Tanto los refranes como las obras de Charles Baudelaire abordan la complejidad de la existencia, aunque desde ángulos diferentes. Los refranes, como 'La ropa sucia se debe lavar en casa', sugieren una sabiduría práctica y local, reflejando realidades cotidianas y la necesidad de resolver los problemas en el ámbito privado. En contraste, Baudelaire explora la dualidad de la belleza y el horror en la experiencia humana, sugiriendo que, a pesar de lo sublime, hay un monstruo que acecha en cada rincón. Ambos autores, aunque distintos en estilo y enfoque, nos invitan a reflexionar sobre la vida a través de sus respectivas lentes: la tradición popular y la introspección poética. Así, se entrelazan la sabiduría del refrán y la profundidad del simbolismo baudeleriano en la búsqueda de significado.
Charles Baudelaire
Poeta de Francia (1821–1867)
Frases de Charles Baudelaire
En la literatura como en la ética, existe el peligro, así como la gloria, de ser sutil. Aristocracia nos aísla.
Quizá sería bueno alternar entre ser la víctima y el verdugo.
Que procedas del cielo o del infierno, ¿qué importa, oh, belleza! ¡Monstruo enorme, horroroso, ingenuo! Si tu mirada, tu sonrisa, tu pie me abren la puerta a un infinito que amo y jamás he conocido.
Hay que ser sublime sin interrupción. El dandy debe vivir y morir ante el espejo.
El gusto por la concentración productiva debe reemplazar, en un hombre ya maduro, el gusto por la dispersión.
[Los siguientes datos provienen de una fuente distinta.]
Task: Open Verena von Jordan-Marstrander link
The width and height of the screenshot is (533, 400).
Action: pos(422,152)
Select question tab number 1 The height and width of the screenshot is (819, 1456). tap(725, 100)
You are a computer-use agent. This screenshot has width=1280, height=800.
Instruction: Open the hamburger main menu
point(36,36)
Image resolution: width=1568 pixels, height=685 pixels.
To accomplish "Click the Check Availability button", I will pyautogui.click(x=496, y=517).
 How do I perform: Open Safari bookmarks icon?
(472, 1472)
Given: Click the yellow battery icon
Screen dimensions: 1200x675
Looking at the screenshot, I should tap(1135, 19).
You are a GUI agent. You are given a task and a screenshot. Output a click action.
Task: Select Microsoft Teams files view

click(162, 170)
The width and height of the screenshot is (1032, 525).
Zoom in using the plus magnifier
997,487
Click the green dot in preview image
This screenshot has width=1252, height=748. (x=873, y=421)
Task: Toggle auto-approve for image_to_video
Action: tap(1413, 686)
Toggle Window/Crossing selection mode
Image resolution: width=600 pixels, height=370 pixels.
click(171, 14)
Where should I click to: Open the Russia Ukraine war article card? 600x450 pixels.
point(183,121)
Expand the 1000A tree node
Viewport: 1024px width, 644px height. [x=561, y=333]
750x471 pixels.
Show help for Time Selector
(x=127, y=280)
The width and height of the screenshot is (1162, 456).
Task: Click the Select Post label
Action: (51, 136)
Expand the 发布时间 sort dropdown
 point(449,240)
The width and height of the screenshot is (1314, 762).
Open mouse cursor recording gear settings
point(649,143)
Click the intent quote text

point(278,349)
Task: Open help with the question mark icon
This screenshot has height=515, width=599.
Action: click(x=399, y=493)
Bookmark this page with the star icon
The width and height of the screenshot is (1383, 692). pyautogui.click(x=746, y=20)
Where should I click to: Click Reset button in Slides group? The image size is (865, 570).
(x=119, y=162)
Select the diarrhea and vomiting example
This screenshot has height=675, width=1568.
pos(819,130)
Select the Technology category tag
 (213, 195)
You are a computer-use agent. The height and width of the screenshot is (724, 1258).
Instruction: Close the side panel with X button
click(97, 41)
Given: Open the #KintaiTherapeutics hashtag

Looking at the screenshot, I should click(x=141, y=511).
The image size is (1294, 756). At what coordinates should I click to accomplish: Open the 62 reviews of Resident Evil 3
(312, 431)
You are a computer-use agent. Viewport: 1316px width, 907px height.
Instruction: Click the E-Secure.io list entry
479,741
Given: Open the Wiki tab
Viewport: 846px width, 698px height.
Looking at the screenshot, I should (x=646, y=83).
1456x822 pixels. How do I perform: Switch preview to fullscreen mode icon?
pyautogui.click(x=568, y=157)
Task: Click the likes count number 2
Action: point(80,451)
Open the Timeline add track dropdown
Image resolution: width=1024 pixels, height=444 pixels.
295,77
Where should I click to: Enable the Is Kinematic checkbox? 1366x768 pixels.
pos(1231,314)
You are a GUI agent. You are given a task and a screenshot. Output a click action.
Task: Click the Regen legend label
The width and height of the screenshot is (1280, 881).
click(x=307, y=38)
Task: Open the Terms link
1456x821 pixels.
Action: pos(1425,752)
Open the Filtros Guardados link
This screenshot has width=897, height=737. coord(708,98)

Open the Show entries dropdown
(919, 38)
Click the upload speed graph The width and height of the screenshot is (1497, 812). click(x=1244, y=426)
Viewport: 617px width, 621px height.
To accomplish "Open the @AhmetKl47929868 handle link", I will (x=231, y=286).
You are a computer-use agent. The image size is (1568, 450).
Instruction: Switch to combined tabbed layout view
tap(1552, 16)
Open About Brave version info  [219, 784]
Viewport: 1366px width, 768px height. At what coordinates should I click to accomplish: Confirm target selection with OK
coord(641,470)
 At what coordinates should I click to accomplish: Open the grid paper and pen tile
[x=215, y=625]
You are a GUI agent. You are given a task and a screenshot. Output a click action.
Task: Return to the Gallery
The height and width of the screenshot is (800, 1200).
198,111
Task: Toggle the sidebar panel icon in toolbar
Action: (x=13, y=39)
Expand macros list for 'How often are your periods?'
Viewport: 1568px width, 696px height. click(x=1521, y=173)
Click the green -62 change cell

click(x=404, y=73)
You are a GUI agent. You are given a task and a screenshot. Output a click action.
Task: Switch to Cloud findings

Lo que es emocionante de mal gusto es el placer aristocrático de ofender.
Dios es el único ser que para reinar no tuvo ni siquiera necesidad de existir.
El poeta goza del incomparable privilegio de poder ser él mismo y que los demás sean como él desea.
El placer que se deriva de la apreciación de la belleza se debe no solo a la belleza en sí misma, sino también a su cualidad esencial de estar presente.
Decir la palabra romanticismo es hablar del arte moderno: es decir, la intimidad, espiritualidad, color, aspiración hacia el infinito, expresados por todos los medios disponibles en las artes.